Wegen Bleiberecht für Roma droht Schnoors Sturz

NRW-Regierung entscheidet heute/ Mehrheit gegen Schnoor/ Schnoors Erlaß für „Bettelmarsch-Roma“ Einlösung eines Versprechens  ■ Von Walter Jakobs

Düsseldorf (taz) — Die Umsetzung des im Januar 1990 versprochenen Bleiberechts für langjährig in NRW lebende Roma, könnte am heutigen Dienstag mit dem Rücktritt des nordrhein-westfälischen Innenministers Herbert Schnoor enden.
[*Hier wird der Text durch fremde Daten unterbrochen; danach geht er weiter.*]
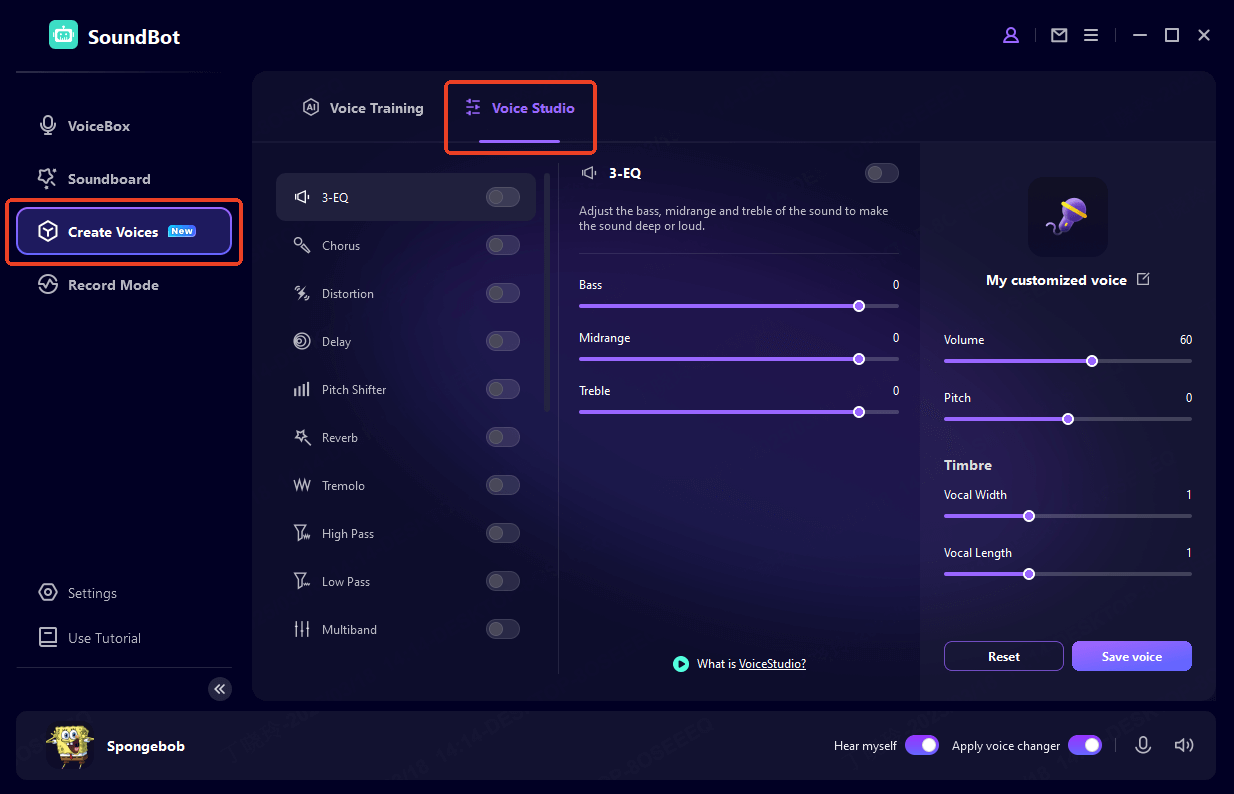The image size is (1234, 794).
Task: Click the microphone icon in bottom bar
Action: coord(1143,745)
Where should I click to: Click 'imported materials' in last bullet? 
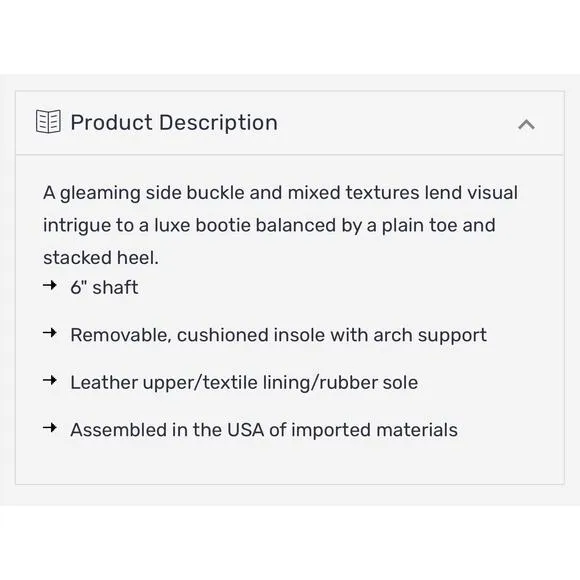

Schnoor beharrt darauf, die im Januar von der evangelischen Kirche, den Wohlfahrtsverbänden und Ministerpäsident Johannes Rau begrüßte Regelung für sogenannte „de facto- staatenlose“ Roma jetzt umzusetzen. Sein entsprechender Erlaß, der beim ersten Anlauf im Kabinett keine Zustimmung fand, steht heute zur endgültigen Entscheidung erneut auf der Tagesordnung. Arbeitsminister Hermann Heinemann, der die Ablehnungsfront im Kabinett anführt, will den Erlaß, der auch beim Chef der Staatskanzlei, Wolfgang Clement, auf große Bedenken gestoßen ist, auf keinen Fall durchgehen lassen. Schnoor hat sich unterdessen gegenüber der Düsseldorfer 'Rheinischen Post‘ eindeutig festgelegt. „Ich bin nicht bereit, hiervon abzurücken. Ich möchte auch morgen noch in den Spiegel sehen können. Die Leute müssen sich auf das Wort eines Regierungsvertreters verlassen können.“ Der 'Westfälischen Rundschau‘ sagte Schnoor am Wochenende, daß sich für ihn in diesem Konflikt die „Machtfrage“ stelle.

Für ihn gehe es dabei auch darum, festzustellen, welche Position er mit seinen Vorstellungen im Rau-Kabinett noch habe. Bisher galt Schnoor der Rau-Regierung immer als ein liberales Aushängeschild — mit bundesweiter Strahlkraft. Rau selbst hat sich zu dem brisanten Konflikt bisher öffentlich ausgeschwiegen.

Am 31. Januar 1990 war in den Düsseldorfer Räumen der rheinländischen evangelischen Kirche vom Landeskirchenrat Jörn-Erik Gutheil — im Beisein von Schnoors Staatssekretär Wolfgang Riotte — jene Vereinbarung vorgestellt worden, die damals zur Beendigung des Bettelmarsches der Roma führte, nun aber nicht mehr gelten soll.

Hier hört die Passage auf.